Last summer, faith leaders gathered in the capitol to form a Circle of Protection around the nation’s poor and vulnerable, made more vulnerable even by deficit-triggered cuts to social programs.
But aside from this focus on the poor and vulnerable, we have yet to see religious arguments widely mobilized in defense of government itself. The Old Testament especially provides scriptural pretexts for “setting your house in order” (2 Kings 20:1) and for thinking carefully about the distribution of public resources across generations (Malachi 4:6).
But the only religious arguments one hears about the state these days come from conservative groups who depict government as an enemy of religious freedom.
Among American Mormons, opposition to government-funded health and social programs is often linked with an opposition to socialism—deeply held among American Mormons since the 1950s, despite the fact that happy and faithful Mormons elsewhere around the globe live in countries where governments do in fact provide health care for their citizens.
The most oft-cited theological rationale for Mormon anti-state conservatism is the idea that these programs mitigate freedom of choice.
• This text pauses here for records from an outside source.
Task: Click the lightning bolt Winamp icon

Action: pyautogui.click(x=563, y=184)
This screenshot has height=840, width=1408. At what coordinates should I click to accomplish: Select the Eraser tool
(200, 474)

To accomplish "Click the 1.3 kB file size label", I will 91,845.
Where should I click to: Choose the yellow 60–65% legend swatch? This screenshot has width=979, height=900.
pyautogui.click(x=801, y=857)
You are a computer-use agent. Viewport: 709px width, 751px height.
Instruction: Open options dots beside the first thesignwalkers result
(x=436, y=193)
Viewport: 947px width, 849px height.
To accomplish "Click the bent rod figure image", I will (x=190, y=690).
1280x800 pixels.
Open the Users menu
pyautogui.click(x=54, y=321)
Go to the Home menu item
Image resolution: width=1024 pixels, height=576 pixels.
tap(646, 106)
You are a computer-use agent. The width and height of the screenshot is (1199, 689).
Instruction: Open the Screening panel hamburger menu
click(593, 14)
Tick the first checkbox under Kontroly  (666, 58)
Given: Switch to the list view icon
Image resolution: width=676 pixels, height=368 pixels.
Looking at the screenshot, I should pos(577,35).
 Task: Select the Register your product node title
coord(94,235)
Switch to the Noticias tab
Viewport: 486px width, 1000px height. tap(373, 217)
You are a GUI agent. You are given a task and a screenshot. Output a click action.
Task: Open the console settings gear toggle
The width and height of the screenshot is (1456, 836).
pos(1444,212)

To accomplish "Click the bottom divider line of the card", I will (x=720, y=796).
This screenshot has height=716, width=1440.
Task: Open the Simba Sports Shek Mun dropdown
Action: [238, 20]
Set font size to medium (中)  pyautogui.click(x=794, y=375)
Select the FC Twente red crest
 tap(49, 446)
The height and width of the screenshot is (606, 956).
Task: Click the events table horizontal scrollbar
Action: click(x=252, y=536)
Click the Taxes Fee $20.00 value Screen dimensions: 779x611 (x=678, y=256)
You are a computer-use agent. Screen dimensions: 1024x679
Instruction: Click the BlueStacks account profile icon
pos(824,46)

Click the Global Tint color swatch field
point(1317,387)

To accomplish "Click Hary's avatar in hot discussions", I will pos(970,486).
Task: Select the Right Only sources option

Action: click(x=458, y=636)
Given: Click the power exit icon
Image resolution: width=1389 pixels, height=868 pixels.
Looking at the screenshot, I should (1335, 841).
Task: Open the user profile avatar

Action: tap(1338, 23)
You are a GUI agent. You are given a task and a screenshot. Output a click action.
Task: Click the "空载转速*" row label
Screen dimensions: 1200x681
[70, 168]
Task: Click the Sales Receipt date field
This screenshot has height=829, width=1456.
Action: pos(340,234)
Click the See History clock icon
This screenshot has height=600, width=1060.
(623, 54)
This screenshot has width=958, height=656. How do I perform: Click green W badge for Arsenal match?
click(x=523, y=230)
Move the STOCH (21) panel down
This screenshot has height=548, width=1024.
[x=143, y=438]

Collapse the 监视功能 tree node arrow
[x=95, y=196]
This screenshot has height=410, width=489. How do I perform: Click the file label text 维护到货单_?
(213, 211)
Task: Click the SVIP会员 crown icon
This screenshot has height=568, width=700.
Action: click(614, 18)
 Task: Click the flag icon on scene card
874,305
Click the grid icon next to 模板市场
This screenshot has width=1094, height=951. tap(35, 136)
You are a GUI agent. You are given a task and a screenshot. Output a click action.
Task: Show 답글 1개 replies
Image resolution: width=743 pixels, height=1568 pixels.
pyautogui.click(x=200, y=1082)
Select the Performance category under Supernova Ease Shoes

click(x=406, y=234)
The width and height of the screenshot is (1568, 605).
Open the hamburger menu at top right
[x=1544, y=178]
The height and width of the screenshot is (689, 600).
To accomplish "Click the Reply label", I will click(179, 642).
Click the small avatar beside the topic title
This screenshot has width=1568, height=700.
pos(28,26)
Mormon theology holds that the purpose of human existence is the free exercise of human agency—the ability to choose—so that men and women can learn by experience and prepare themselves to share in the glory of God.
Of course, this emphasis on agency never hindered the nineteenth-century Mormon practices of economic communitarianism. But early twentieth-century Church leaders like Heber J. Grant vocally opposed Soviet-style communism, and Grant went so far as to link Franklin Roosevelt’s New Deal to socialism. As LDS Church president, Grant personally crusaded against FDR—but Utah Mormons voted overwhelmingly for him, four times.
During the 1950s and 1960s, LDS Church leader Ezra Taft Benson, a John Birch Society supporter,* led a rightward shift among rank-and-file Mormons from which the LDS Church has never recovered. In 1961, Benson said over the pulpit at a church General Conference, “No true Latter-day Saint and no true American can be a socialist or a communist or support programs leading in that direction.” (Benson served as the LDS Church president from 1985–1994.) That quote is still in heavy rotation among LDS conservatives, including Romney supporters, and it’s certainly gotten a great deal of play during the debate over health care.
But I wonder where in the scriptures God comes out against the federally-funded building of bridges, or dams, or highways, or state-funded public schools, or even health care. I wonder where God says it’s wrong for people who share the same borders to pool their resources to blunt the human costs of structural economic adjustments. Where is this taught?
Moderate religious voices have a role to play this campaign season in reminding voters across the spectrum that somewhere between the kingdom of God and the principles-neutral free market is a common place where we actually live, and somebody’s got to pay for it.
*Correction: This post originally noted that Ezra Taft Benson was a member of the John Birch Society. In fact, he merely spoke in favor of its work, as the video link indicates.